Defendant sent a portion of what he believed was ligated fallopian tube to a laboratory for
analysis. The resulting pathology report revealed that the tissue Defendant had ligated was
ligament, not fallopian tube, and Plaintiff still could conceive children.
{3}
Mrs. Provencio’s first follow-up appointment with Defendant occurred on either
December 18 or 19, 2002, several days after Mrs. Provencio was discharged from the
hospital. At this appointment, Defendant told Mrs. Provencio that the tubal ligation surgery
was unsuccessful; that he had failed to “get it.” At the same appointment, Defendant
informed Mrs. Provencio that only a hysterosalpingogram (HSG) test would conclusively
reveal the extent of her continued fertility. Defendant provided Mrs. Provencio with a
laboratory form for an HSG test.
{4}
For reasons that are not clear from the record, Mrs. Provencio never returned to
Defendant’s care after this initial appointment. Mrs. Provencio did, however, complete an
HSG test in November 2003, some eleven months after her last appointment with Dr.

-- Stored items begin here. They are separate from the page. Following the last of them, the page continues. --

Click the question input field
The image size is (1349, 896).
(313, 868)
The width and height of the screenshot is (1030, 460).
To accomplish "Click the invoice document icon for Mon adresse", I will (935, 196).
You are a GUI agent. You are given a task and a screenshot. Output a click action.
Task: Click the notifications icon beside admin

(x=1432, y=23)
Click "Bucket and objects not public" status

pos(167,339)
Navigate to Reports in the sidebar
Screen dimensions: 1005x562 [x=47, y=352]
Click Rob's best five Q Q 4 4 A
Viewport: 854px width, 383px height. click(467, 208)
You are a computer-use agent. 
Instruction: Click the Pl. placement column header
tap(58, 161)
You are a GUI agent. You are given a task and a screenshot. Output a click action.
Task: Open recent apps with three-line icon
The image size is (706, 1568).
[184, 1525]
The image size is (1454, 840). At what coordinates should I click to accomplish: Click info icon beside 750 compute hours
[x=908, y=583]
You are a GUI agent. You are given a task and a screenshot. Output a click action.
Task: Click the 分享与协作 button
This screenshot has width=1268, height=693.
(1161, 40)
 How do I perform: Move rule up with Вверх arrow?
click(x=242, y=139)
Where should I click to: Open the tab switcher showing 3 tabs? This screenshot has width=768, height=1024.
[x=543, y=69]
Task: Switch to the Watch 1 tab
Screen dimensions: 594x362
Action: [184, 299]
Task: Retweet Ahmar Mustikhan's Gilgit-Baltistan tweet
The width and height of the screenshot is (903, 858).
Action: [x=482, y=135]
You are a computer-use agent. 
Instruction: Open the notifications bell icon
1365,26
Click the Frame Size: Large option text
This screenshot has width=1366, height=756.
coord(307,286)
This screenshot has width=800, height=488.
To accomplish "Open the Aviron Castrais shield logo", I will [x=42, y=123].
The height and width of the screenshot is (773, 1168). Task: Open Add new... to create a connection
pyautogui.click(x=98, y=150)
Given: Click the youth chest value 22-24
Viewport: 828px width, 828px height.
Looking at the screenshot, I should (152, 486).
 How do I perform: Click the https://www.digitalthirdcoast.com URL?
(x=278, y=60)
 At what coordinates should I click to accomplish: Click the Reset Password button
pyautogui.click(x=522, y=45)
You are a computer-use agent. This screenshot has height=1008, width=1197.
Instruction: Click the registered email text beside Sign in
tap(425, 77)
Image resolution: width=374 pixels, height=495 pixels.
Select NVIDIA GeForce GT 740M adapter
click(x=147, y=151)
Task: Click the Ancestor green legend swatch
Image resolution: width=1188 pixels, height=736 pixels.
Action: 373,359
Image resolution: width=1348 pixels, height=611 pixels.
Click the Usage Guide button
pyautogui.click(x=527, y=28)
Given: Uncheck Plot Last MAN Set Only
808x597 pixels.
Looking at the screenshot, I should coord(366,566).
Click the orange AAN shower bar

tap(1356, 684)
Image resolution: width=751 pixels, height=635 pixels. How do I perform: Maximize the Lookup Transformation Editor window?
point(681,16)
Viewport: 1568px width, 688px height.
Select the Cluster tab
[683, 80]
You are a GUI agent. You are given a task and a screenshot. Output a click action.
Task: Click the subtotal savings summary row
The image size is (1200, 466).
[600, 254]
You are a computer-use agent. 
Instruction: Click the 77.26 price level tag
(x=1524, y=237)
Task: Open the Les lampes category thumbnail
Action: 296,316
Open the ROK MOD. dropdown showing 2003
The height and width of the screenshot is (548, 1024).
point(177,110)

Wenrich. The results of this test confirmed that Mrs. Provencio’s fallopian tube remained
open. Approximately five months after receiving the HSG test results, Mrs. Provencio
conceived her fifth child with her husband, Plaintiff Perfecto Provencio. Mrs. Provencio
eventually gave birth to a normal, healthy child.
{5}
On December 12, 2005, Mr. and Mrs. Provencio filed suit against Defendant for
wrongful conception and battery. As to the wrongful conception claim, the only damages
for which Plaintiffs sought recovery were the costs associated with raising Mrs. Provencio’s
fifth child to the age of majority and punitive damages. Plaintiffs did not seek other damages
for the costs of a second tubal ligation surgery or any other harm associated with the failed
sterilization.
{6}
The case proceeded to trial where, at the close of Plaintiffs’ case in chief, Defendant
moved the district court for judgment as a matter of law on each of Plaintiffs’ claims. See
Rule 1-050(A) NMRA. In granting Defendant’s motion on the tort of wrongful conception,
and particularly Plaintiffs’ claim for the costs of raising Mrs. Provencio’s fifth child, the
district court ruled that “the physician’s failure to timely inform the patient of the failed
sterilization is an essential element” in wrongful conception. The district court observed that
because “Plaintiffs were well aware of the failed sterilization,” and “were fully advised the
sterilization had failed by the time the parties’ child was conceived,” they could not as a
2
matter of law establish an essential element of their wrongful conception claim. Because of
this, Mr. and Mrs. Provencio could not recover the costs of raising their child. In the
alternative, the district court ruled that by providing Plaintiffs with information about the
failed procedure, Defendant had broken the causal chain as a matter of law.
{7}
After making these rulings, the district court asked Plaintiffs if they wanted to
proceed on a claim for different, albeit smaller, damages based on the negligently performed
sterilization procedure alone, such as the costs of a second surgery, or emotional suffering,
but without recovering child-raising expenses as set forth in Mendez. Plaintiffs declined, and
the district court entered judgment in favor of Defendant.
{8}
The Court of Appeals reversed, holding that Mendez did not establish a distinct tort
of wrongful conception and that failure to inform was not a prerequisite to recovery for the
costs of child-raising. Provencio v. Wenrich, 2010-NMCA-047, ¶ 9, 148 N.M. 799, 242 P.3d
366. The Court of Appeals concluded that a claim for wrongful conception is nothing more
than a standard claim for medical negligence, albeit one that allows for special damages. Id.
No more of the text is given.